> **THE TASK**
The records sit below. Return every line in them that holds the word "named".

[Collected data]
Segment Open

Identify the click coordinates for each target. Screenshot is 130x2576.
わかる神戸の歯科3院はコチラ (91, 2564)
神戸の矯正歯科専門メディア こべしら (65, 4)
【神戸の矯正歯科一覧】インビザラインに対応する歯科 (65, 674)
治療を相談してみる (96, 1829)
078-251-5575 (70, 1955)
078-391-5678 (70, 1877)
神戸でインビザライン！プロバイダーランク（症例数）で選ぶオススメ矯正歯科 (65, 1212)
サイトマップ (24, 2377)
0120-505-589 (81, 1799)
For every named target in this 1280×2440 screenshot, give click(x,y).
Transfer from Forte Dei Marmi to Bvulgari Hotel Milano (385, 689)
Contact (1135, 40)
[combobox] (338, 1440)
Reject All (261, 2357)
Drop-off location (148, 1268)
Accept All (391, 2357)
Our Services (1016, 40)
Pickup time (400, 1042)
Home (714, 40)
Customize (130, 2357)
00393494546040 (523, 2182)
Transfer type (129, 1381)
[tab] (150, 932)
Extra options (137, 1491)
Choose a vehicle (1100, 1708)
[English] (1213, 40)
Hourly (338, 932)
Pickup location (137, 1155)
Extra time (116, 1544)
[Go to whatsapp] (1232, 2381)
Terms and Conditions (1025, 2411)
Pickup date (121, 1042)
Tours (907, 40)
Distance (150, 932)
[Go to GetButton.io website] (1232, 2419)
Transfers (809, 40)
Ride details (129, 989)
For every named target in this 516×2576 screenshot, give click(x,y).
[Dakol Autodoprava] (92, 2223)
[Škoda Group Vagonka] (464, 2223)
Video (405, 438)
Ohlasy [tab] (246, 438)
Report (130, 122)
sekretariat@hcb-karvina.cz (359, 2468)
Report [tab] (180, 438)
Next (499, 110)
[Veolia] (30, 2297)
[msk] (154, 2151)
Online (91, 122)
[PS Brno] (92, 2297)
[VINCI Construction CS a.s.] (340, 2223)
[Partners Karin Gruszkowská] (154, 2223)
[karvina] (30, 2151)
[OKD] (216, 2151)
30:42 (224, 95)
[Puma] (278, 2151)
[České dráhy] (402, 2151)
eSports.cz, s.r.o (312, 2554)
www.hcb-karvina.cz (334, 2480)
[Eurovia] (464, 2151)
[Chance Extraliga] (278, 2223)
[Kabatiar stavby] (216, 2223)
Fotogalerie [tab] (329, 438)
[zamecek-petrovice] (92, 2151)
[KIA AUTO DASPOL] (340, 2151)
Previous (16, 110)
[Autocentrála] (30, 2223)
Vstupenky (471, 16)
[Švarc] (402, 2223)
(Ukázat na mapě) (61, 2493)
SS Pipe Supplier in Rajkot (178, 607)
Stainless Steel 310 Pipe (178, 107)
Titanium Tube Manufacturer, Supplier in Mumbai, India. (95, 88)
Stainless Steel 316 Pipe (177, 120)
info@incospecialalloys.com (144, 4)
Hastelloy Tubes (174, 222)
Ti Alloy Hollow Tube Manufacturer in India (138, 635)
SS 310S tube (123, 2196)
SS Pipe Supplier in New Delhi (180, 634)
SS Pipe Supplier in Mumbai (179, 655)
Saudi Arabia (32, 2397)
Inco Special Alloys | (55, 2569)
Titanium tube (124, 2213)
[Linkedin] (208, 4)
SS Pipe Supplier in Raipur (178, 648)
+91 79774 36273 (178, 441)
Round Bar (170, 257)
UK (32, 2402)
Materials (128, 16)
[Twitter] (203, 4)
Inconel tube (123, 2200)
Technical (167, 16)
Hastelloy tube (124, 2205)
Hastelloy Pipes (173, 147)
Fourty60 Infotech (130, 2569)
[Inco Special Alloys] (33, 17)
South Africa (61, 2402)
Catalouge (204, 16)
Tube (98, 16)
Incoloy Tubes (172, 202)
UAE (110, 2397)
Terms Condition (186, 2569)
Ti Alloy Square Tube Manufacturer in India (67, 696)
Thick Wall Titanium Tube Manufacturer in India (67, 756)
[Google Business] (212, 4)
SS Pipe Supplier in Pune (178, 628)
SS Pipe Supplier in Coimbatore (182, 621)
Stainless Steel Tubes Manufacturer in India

Segment Closed

> **RESULT OF THE EXERCISE**
For every named target in this 1280×2440 screenshot, give click(x,y).
For every named target in this 516×2576 screenshot, give click(x,y).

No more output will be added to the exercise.